#### [Work to do]
Please pick out every line below that contains the word "screenshot" and copy each of those lines in full. Treat uppercase and lowercase as different.

--- begin Records for the exercise ---

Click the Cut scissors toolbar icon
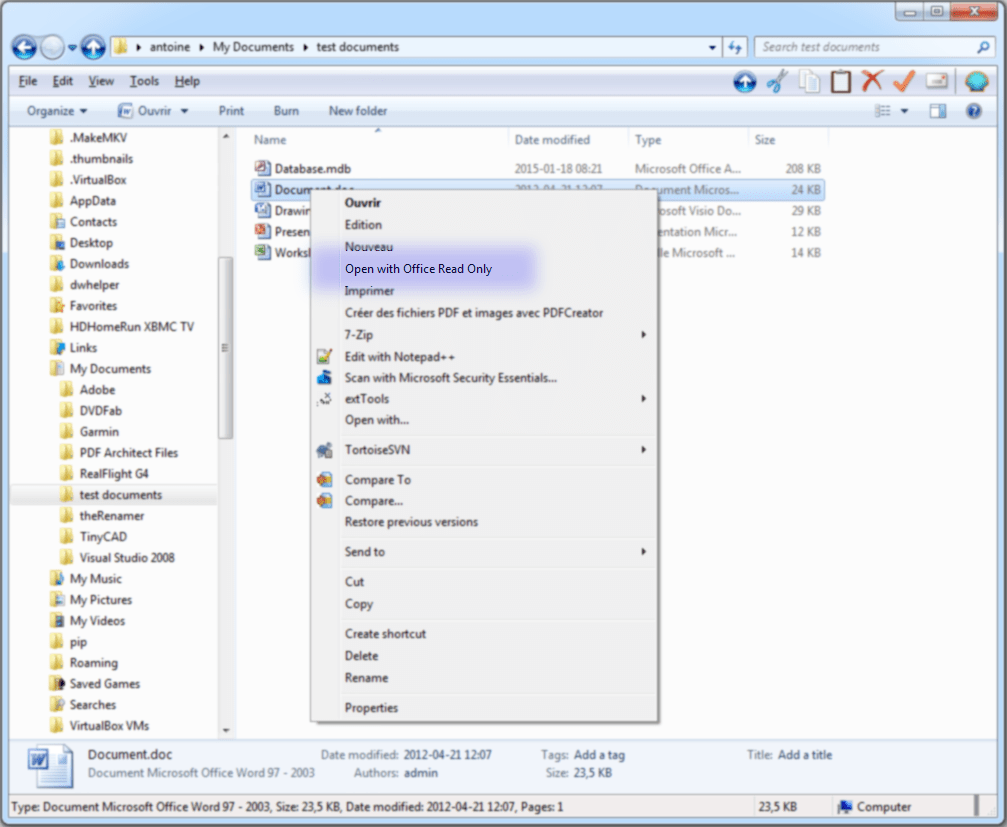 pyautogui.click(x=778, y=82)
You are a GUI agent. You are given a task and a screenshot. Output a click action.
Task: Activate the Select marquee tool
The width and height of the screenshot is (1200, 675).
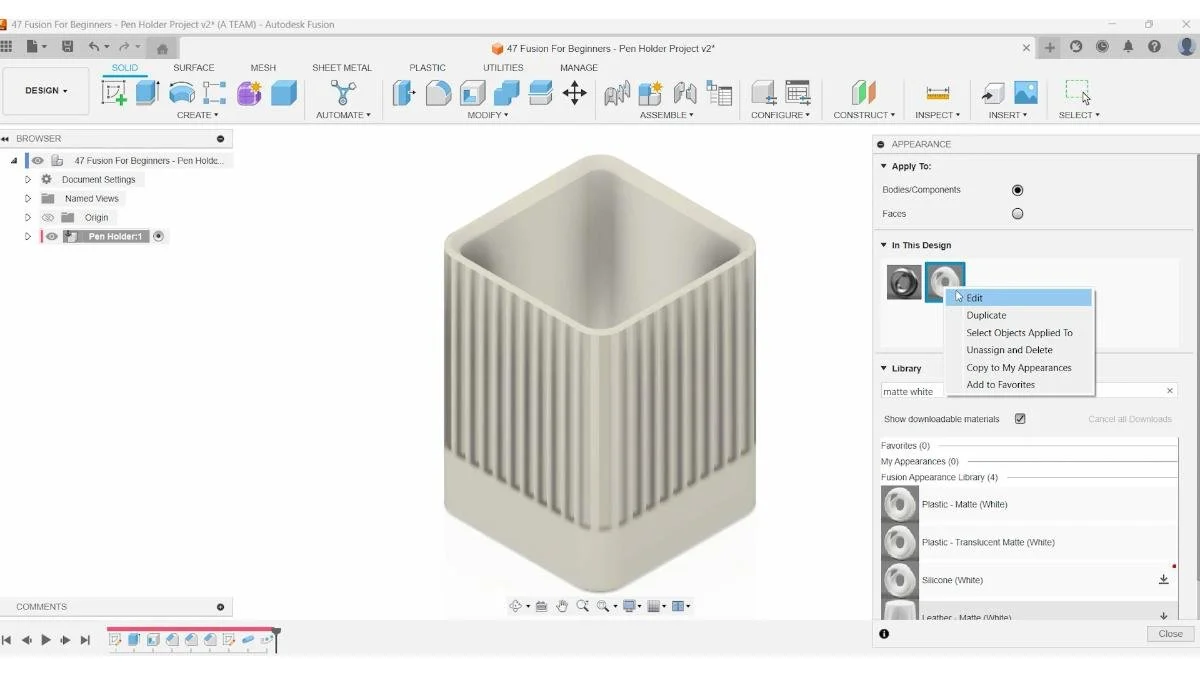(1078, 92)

--- end Records for the exercise ---

#### [Result below]
You are a GUI agent. You are given a task and a screenshot. Output a click action.
The width and height of the screenshot is (1200, 675).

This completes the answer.